■ **PROVIDED PASSAGE**
Tuesday, November 29, 2011

Back To The Hospital


We had our family meeting with the doctor and staff this afternoon. I signed all the consent forms, heard all the scary stuff again, and I'm going into the hospital tomorrow to begin the strong chemo that will wipe out my immune system. I didn't expect to go in so soon, and it was a shock. I wanted to be able to be with Johnnie while she did the neupogen shots and had her stem cells collected, but that won't be possible now.

I'll get Busulfan twice a day for the first two days, and Fludaribine for five or six days (I'm confused on that). Both start tomorrow. Then I'll have a day with no chemo ( a rest day), and then on Wednesday, Dec. 7, they will do the transplant. (Another new birthday).

Johnnie will start the neupogen shots this Friday, they will collect cells from her on Monday and Tuesday, and give the fresh cells they collect on Tuesday to me on Wednesday. Anyway, that's the plan.

Please pray for us. Pray that the cell collection goes without problems for Johnnie, that my body will accept her cells and not reject them, and that her cells will not see as my body as a foreign object and attack me. We want her "super cells" to just find their place in my bone marrow and start building me a whole new immune system. My doctor said that if everything works as it should I will be a chimera, with my body and Johnnie's immune system. So strange and wonderful what they can do!

The chemo will cause the usual side effects, but things probably won't be bad until a week or so after the transplant. Not looking forward to those two or three weeks.

He warned me again that my age and history of radiation and chemo puts me at a higher risk for failure, but I am putting all my trust in God. I have so much to live for and I am determined to fight with all my might, so I'm asking for a miracle. I want to be cured of this cancer and see my grandchildren grow up.

Thank you for your prayers. I'll offer up my sufferings for all of you, family and friends.

(PS: I'll take my computer with me; don't know how much I'll be able to post).

8 comments:

Kelly said...

Hi! The pic of Reece sleeping with his hands tucked up like angel wings is precious. He has such a gentle soul.

Love and Hope and lots of prayers,
Kelly

Therese said...

prayers and hugs for you Kalona. I am also praying for a miracle.

Linda said...

Oh, Kalona. I don't know what to say this morning knowing that you step out on such an uncertain path. Your situation lies heavy on my heart and I will offer up my petty problems for you as sacrifice. I love you and am praying for your miracle.

Jennifer Mulkey said...

Just seeing this this morning. You know that you have been in our prayers this whole time, and you will remain in our prayers until you tell us otherwise, and probably even after that :) But will add all of these intentions also :) When Tom was in Wichita at St. Francis, I went into the chapel there, it is hidden in the middle of the St. Francis hospital campus, this little church, beautiful thing, encased by this huge modern hospital. I went in and lit a candle for you. They have literally hundreds of relics in cases, hanging on the walls there, so am thinking all of those saints, who we asked to intercede, are still interceding on your behalf :) It's a beautiful place, I wish you could see it. Praying for you and for healing and for a miracle, for Johnny and her health, and for your Mom and the entire family, including those beautiful grandkids of yours :) Much love sent to you today as you start this journey. Wish I were closer, don't know what I could do, but would certainly give you hugs :) Let us know how you come along.

Jennifer

Sarah Oldham said...

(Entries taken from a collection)

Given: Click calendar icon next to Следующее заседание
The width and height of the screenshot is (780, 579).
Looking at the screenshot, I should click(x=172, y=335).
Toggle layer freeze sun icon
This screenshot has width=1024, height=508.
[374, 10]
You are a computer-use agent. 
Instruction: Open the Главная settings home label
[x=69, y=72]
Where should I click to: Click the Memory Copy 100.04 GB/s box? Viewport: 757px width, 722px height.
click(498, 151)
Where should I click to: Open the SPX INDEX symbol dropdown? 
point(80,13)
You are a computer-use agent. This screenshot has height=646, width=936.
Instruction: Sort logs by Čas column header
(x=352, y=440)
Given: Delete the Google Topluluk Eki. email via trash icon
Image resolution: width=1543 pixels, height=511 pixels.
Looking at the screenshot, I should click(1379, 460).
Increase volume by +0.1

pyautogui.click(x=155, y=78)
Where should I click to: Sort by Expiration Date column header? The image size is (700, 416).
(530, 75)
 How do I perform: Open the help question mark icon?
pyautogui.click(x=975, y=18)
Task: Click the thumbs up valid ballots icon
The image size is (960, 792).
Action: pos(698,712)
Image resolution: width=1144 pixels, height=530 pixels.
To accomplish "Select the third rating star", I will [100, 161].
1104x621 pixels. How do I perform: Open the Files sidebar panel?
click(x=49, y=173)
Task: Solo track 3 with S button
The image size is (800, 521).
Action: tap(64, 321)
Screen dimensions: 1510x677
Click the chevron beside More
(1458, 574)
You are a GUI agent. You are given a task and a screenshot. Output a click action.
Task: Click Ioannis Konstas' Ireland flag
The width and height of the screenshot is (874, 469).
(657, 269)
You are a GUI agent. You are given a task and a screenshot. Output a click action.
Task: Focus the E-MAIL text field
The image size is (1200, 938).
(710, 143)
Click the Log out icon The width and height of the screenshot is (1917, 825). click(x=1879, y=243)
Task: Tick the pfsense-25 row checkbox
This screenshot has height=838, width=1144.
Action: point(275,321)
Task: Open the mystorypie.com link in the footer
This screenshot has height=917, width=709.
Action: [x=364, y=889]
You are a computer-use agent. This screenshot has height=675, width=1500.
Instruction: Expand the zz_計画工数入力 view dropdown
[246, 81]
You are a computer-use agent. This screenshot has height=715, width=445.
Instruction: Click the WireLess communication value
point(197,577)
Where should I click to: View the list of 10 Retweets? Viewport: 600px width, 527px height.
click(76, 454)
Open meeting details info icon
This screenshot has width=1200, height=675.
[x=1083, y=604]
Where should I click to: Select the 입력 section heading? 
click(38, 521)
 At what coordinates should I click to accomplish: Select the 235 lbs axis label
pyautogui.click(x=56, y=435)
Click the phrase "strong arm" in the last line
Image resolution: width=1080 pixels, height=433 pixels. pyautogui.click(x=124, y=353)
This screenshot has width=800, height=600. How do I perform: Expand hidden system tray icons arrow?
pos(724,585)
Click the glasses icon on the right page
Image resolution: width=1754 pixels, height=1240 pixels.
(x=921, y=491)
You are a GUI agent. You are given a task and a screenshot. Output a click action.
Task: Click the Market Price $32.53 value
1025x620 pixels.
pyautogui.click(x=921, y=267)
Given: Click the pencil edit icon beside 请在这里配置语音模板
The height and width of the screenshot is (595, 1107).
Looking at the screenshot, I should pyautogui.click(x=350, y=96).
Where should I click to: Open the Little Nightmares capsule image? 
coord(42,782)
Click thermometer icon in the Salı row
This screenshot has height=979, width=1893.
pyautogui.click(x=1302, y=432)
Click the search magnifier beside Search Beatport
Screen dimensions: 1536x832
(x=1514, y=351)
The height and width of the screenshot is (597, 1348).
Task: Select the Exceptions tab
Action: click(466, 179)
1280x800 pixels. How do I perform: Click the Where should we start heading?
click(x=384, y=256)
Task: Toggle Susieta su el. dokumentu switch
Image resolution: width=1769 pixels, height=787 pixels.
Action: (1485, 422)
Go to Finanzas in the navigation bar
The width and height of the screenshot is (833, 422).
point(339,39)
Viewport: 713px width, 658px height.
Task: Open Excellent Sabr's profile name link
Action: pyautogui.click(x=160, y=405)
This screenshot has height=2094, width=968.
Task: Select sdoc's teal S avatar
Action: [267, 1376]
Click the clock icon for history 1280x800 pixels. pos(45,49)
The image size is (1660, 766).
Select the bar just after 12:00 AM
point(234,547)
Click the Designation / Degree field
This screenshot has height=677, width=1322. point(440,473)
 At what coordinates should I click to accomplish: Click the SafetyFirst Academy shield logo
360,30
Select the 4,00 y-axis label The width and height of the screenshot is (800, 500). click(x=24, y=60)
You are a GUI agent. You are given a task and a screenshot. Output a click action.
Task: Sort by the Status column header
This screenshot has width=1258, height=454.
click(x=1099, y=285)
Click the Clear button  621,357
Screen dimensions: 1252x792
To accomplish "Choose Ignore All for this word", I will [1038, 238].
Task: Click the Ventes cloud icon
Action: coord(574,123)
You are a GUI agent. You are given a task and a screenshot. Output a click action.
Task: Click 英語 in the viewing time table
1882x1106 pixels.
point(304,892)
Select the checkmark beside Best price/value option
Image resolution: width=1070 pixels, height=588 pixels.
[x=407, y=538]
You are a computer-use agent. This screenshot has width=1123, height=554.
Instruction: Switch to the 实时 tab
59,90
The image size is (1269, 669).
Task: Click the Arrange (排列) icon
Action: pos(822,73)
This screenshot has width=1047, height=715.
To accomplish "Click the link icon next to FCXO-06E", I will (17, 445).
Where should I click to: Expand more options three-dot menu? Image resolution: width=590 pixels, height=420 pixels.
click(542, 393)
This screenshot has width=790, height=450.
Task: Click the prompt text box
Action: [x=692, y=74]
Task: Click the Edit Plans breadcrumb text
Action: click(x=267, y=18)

■ **WHAT YOU NEED TO DO**
In the hospital blog post, on what date is the transplant scheduled? Please answer in a few words.

■ **RESULT OF THIS TASK**
Wednesday, December 7.